In [1]:
import pandas as pd

import requests
import json
from bs4 import BeautifulSoup

from fuzzywuzzy import process

In [2]:
# I'll use a processed Data Set from an earlier notebook as the stardard for Country Names
df = pd.read_csv("..\Data_Sets\processed\economicData_1995-2022.csv") 
df_refNames = pd.DataFrame({    
    'Standard Names': df['Country Name'].unique()
})

In [3]:
def fuzzySearchName(name, refNames=df_refNames, score_threshold = 85):
    '''
        Given a country name, returns the closest match from refNames using fuzzy search.
        If no close match is found, it returns "PLEASE FILL MANUALLY".
    '''
    
    # If the name is empty or null, return "UNKNOWN"
    if pd.isna(name) or not name.strip():
        return "UNKNOWN"

    exceptions = {
        "Kyrgyzstan": "Kyrgyz Republic",
        "Congo": "Republic of Congo",
        "Czechia": "Czech Republic",
        "Slovakia": "Slovak Republic",
        "Macao": "Macau",
        'Democratic Republic Of The Congo': 'Democratic Republic of Congo',
        'Republic Of The Congo': 'Republic of Congo'
    }
    
    if name in exceptions:
        return exceptions[name]
    
    match, score, _ = process.extractOne(name, refNames['Standard Names'])
    
    # Hardcoding exceptions, due to sharing common words (South, North)
    dubiousFuzzyNames = [
        'North Korea', 'South Korea', 'South Africa',
        'North Macedonia', 'Saint Vincent and the Grenadines'
    ]

    if match in dubiousFuzzyNames:
        score_threshold = max(95, score_threshold)
        

    # If a close match is found, return the match
    if score > score_threshold:
        return match
    
    # If no close match is found, ask for manual input
    return "PLEASE FILL MANUALLY"

In [4]:
url = 'https://weatherandclimate.com/countries'

response = requests.get(url)

# Check if the request was successful
if response.status_code == 200:
    soup = BeautifulSoup(response.content, 'html.parser')
else:
    print(f"Failed to retrieve the webpage. Status code: {response.status_code}")

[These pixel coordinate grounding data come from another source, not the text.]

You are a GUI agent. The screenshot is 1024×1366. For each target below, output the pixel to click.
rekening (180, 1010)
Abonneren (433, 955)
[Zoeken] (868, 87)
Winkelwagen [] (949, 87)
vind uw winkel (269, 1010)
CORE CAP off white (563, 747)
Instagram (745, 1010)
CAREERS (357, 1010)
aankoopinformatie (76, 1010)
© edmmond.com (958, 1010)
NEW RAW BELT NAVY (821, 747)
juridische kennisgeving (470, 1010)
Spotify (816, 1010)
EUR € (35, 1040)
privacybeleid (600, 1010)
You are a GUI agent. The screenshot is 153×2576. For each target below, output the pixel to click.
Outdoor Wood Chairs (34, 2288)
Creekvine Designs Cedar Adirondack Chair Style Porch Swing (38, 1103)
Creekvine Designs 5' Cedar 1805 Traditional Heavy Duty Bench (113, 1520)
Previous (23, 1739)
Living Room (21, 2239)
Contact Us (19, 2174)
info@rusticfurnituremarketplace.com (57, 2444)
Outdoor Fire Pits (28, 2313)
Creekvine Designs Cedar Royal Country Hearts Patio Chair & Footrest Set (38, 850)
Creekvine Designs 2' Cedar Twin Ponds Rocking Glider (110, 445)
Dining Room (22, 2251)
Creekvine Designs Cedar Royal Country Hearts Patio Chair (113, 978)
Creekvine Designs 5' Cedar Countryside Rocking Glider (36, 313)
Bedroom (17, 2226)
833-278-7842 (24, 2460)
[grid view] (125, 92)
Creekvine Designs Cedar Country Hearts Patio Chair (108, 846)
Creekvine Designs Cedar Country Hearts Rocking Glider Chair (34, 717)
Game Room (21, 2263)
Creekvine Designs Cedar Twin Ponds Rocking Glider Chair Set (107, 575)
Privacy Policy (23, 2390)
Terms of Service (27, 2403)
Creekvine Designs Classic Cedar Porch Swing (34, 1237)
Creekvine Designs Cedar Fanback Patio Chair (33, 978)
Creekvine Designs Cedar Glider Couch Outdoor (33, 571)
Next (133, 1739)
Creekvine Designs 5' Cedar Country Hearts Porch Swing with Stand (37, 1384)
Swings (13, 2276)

tableRows = soup.find('table').findAll('tr')

list_countries = []
list_climateType = []
list_avg_temp = []

for row in tableRows[1:]:
    countryName = row.find('a').text
    climateType = str(row.findAll('td')[1].text)[0:2]
    
    swapDict = {
        'AS': 'AW',
        'DS': 'DF',
        'DW': 'DF',
        'EF': 'DF',
        'ET': 'DF',
        'CS': 'CW'
    }

    if climateType in swapDict:
        climateType = swapDict[climateType]


    try:
        avg_temp = float(row.findAll('td')[3].text)
    except:
        avg_temp = 0 # Doesn't matter, we'll exclude this country later

    list_countries.append(countryName)
    list_climateType.append(climateType)
    list_avg_temp.append(avg_temp)

In [5]:
df_climateType = pd.DataFrame({
    'Country Name': list_countries,
    'Climate Type': list_climateType,
    'Average Temperature (C)': list_avg_temp
})

In [6]:
# Excluding non-relevant countries to our DataSet

removeList = [
    'British Indian Ocean Territory', 'Africa', 'Europe', 'North America', 'South America', 'Asia', 'Oceania',
    'Sint Maarten (Dutch part)', 'Saint Martin (French Part)', 'Antigua and Barbuda',
    'Netherlands Antilles', 'Northern Mariana Islands', 'Saint Barthelemy',
    'Saint Helena, Ascension and Tristan da Cunha', 'Saint Kitts and Nevis',
    'Serbia-Montenegro', "Turks and Caicos Islands", 'United States Virgin Islands',
    'Wallis and Futuna', 'Yugoslavia', 'Cocos (Keeling) Islands', 'Isle Of Man', 'South Georgia And South Sandwich Islands',
    'South Sudan','United States Minor Outlying Islands','Saint Pierre And Miquelon', 'American Samoa',
    ]

df_climateType['Country Name'] = df_climateType['Country Name'].str.strip().str.title()
removeList = [country.title() for country in removeList]

mask = ~df_climateType['Country Name'].isin(removeList)
df_climateType = df_climateType[mask].copy()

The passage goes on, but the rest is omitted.